Configuring Infrastructure Management Server for 256-bit SSL encryption
- Stop the Infrastructure Management Server.
- Create the certificate with the .der or .cer format. For example, iascert.cer is generated using certsrv from Windows.
- If you cannot access the LDAP or Active Directory server, use JXplorer (an open source LDAP browser) to export the server certificate to a file by following these steps:
- Using JXplorer, connect to the LDAP server.
- From the menu bar, select Security > Trusted Servers and CAs.
- Select the appropriate certificate, and click View Certificate.
- In the General tab, click Copy to File.
- Select the file location and type the file name for the certificate.

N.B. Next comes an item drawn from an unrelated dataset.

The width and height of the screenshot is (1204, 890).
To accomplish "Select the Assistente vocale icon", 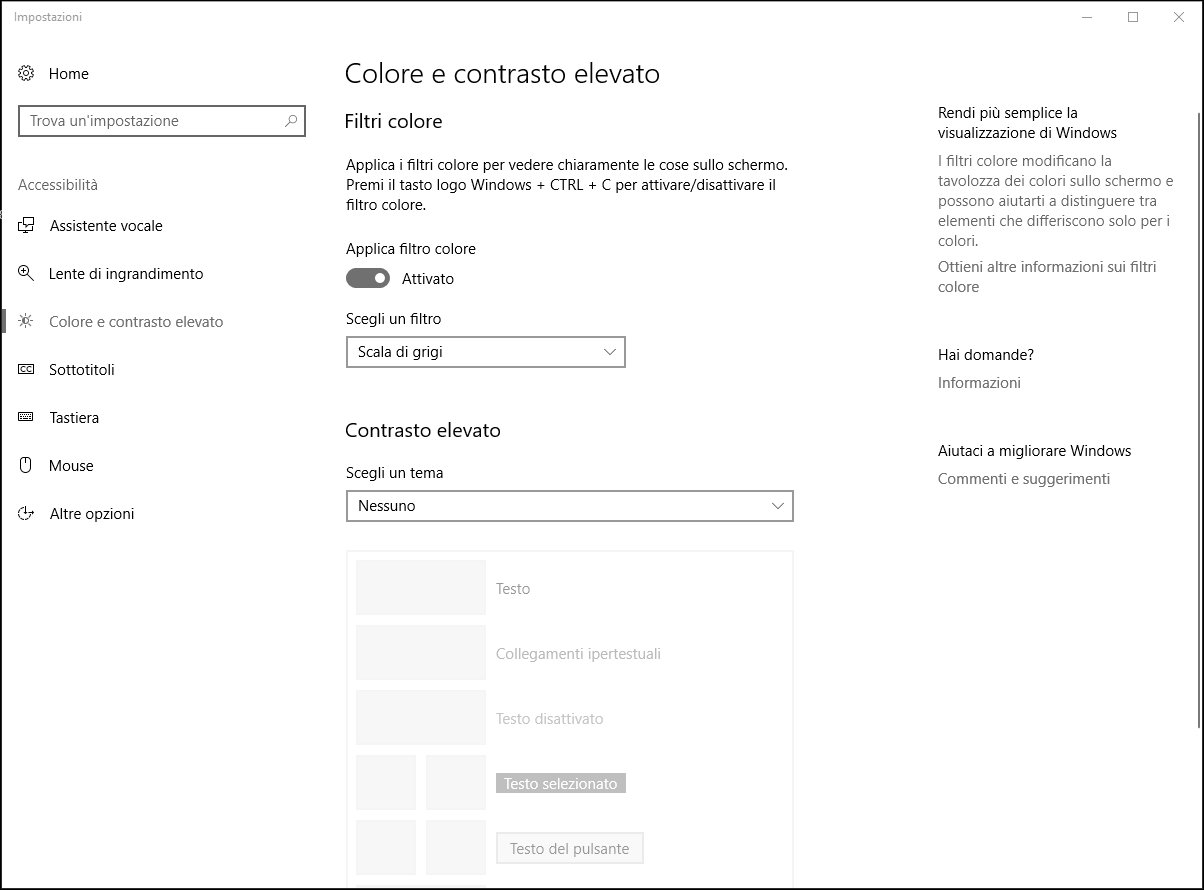I will (x=27, y=226).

- Copy the certificate file to the installationDirectory\TrueSight\pw\jre\lib\security directory.
- Ensure that your Windows path contains the installationDirectory\TrueSight\pw\jre\bin path.

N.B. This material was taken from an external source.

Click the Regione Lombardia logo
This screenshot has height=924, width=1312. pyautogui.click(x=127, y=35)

- Enter the following command specifying the complete certificate and keystore path:
keytool -importcert -v -trustcacerts -alias LDAP123 -file server.der -keystore pnserver.ks - When prompted, enter the keystore password.

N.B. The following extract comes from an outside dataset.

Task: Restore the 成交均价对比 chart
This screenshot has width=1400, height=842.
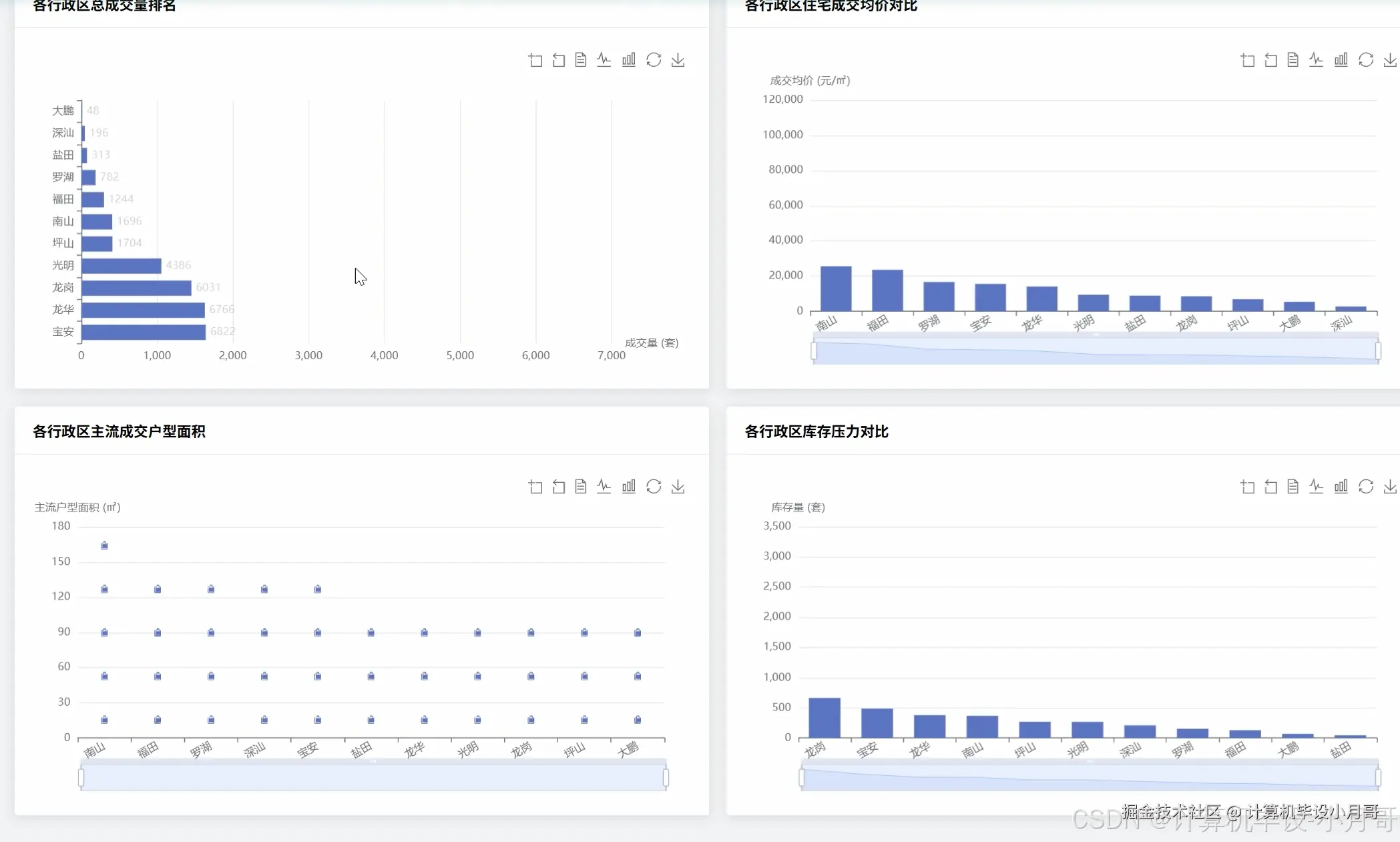Action: tap(1366, 60)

The default keystore password is get2net. - Back up the following files in the installationDirectory\TrueSight\pw\jre\lib\security directory:
- local_policy.jar
- US_export_policy.jar
From the Sun website (http://www.oracle.com/technetwork/java/javase/downloads/index.html), download the Java Cryptography Extension (JCE) Unlimited Strength Jurisdiction Policy Files zip files (UnlimitedJCEPolicyJDK7.zip), which contains the following files:
- local_policy.jar
- US_export_policy.jar
Copy these files into the installationDirectory\TrueSight\pw\jre\lib\security directory.
These files are required for unlimited encryption strength over a network.- Restart the Infrastructure Management Server.